En el otro extremo el llanto. El llanto compulsivo y por nada aparente, por una película, un drama de una novela, una situación de otra gente que uno se entera y no puede contener el lagrimón. Sucede. Lo he visto. Sí señor, sucede.
El llanto, ése llanto es como un insulto para adentro, como un insulto al revés. La adversidad, el barco que no llegó. No se sabe bien.
Nunca supimos el final de “el loco Solís”. Dejamos de ir a la cancha en el camión de los Seibel. Dejamos de pararnos en el mismo lugar. Finalmente dejamos la cancha.
Una vez, hace poco, en una galería, me pareció ver a la hija de “el loco Solís”; al menos una mujer, ya bien mujer, tenía el mismo pelo ensortijado de aquella compañera y empujaba una silla de ruedas donde un hombre tenía pequeñas contorsiones.

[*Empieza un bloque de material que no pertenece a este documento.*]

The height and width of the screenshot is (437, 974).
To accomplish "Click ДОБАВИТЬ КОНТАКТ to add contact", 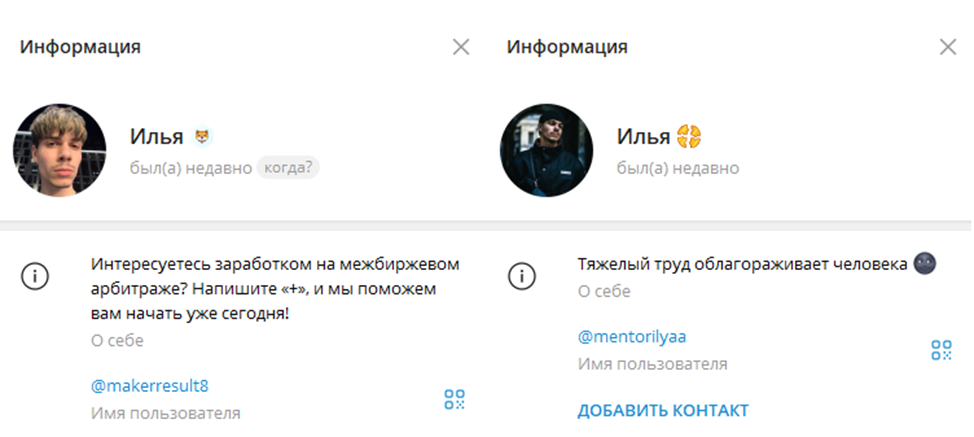I will coord(663,410).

Nada de eso me importó, solo las piernas, moviéndose a compasadamente, como desprendidas del resto del cuerpo, acompañando la música de la galería de compras por donde la mujer con la silla circulaba despacio. En el final de las piernas unos zapatos brillosos, negros, como de charol.
Solemos mantenernos en la cobardía con los recuerdos que no entendemos. Me alejé. No me detuve. No lo quise mirar mas. Nunca entendí a “el loco Solís” y debo confesarlo: tuve miedo que el loco insultase porque si y del mismo modo, vanamente, se me escapase una lágrima, que es lo mismo que un insulto a la nada, pero para adentro. La tribuna aquella ya está demasiado lejos y nada la traerá de vuelta.